Sweden is an interesting case as you can view their policy as both a success or a failure depending on how you compare their rate of death to other countries. But it's rather complicated and not a clear cut story. I'm working on an article about this to illustrate the complexity of this conversation and I invite you to join our mailing list to be notified when its ready.
Now let's look at some US state comparisons and bring into consideration the measures taken and not taken during various COVID waves.
Florida, a state constantly ridiculed for its approach to COVID, has faired well during Omicron compared to other high population and dense states who took a very different approach and were much more vaccinated.
Per the Omicron wave, look at the graph below which outlines the rate of death per 100,000. Florida is currently experiencing the lowest deaths vs other dense states.

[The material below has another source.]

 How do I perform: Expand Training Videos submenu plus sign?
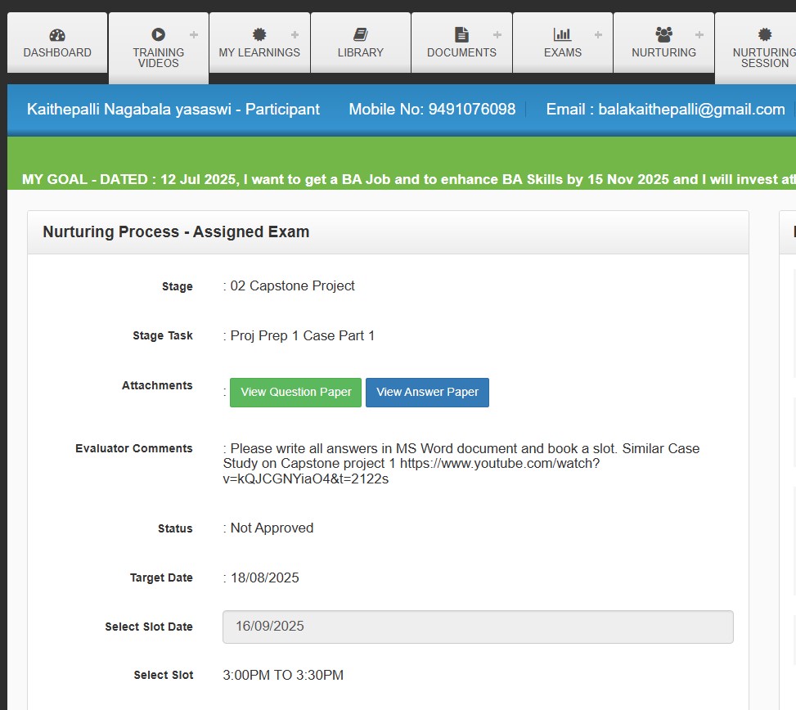coord(194,34)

The spike to the far right is the current wave.
States that opted for extreme isolation, statewide mask mandates, and harsh financial damage from lockdowns didn't necessarily do better, some did worse. So what did they gain from all these measures? Or did they lose in collateral damage?
To be clear, I'm not attempting to find where there was zero COVID due to policy. I'm instead attempting to consider collateral damage a purely reductionist approach creates.
What is the cost of isolation and mental health drops? What is the cost of missing important doctors appointments? What is the cost of increased suicides? What is the cost of massive shifts in economic stability for millions of people? What is the cost of hampering child development?
These things were not considered with COVID measures, and many estimate the effects of lockdowns were more damaging than COVID itself.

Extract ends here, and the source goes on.